O halde, paydaşlar arasındaki elatmanın önlenilmesi davalarında öncelikle tüm paydaşları bağlayan harici bir taksim sözleşmesi ve özel bir parselasyon planın olup olmadığı veya fiili kullanma biçiminin oluşup oluşmadığı üzerinde özenle durulmalı, varsa çekişmeli yerin kimin kullanımına terk edildiği saptanılmalı, harici veya fiili taksim yoksa uyuşmazlık yukarıda değinildiği gibi, M.K.nun müşterek mülkiyet hükümlerine göre çözümlenmelidir.
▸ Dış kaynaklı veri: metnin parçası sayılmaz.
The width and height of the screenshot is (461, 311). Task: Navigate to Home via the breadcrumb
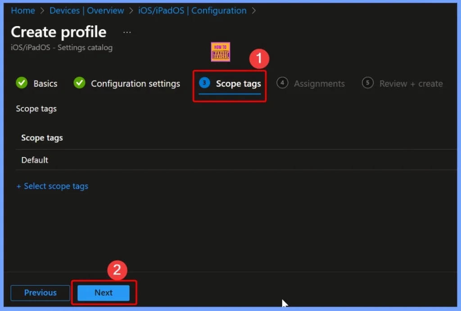(23, 10)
Somut olaya gelince; mahkemece, yukarıda açıklanan ilkeleri kapsar biçimde bir araştırma yapıldığını söyleyebilme olanağı yoktur.
Hal böyle olunca; mahallinde yeniden uygulama yapılarak, yukarıdaki ilke ve olgularda gözönüne alınarak taşınmazda tüm paydaşları bağlayan fiili taksim olup olmadığının araştırılması, fiili taksim bulunmadığı belirlendiğinde keza taşınmazın kullanımı bakımından fiili bir durum yaratılıp yaratılmadığının, bu olgunun dahi bulunmadığının tespiti halinde ise intifadan men olgusunun gerçekleşip gerçekleşmediğinin saptanması hasıl olacak sonuca göre bir karar verilmesi gerekirken yanılgılı değerlendirme ve noksan soruşturma ile yetinilerek yazılı olduğu üzere hüküm tesisi isabetsizdir.
Tarafların temyiz itirazları yerindedir.Kabulü ile hükmün açıklanan nedenlerle HUMK."nun 428.maddesi gereğince BOZULMASINA, alınan peşin harcın temyiz edene geri verilmesine, 10.7.2008 tarihinde oybirliğiyle karar verildi.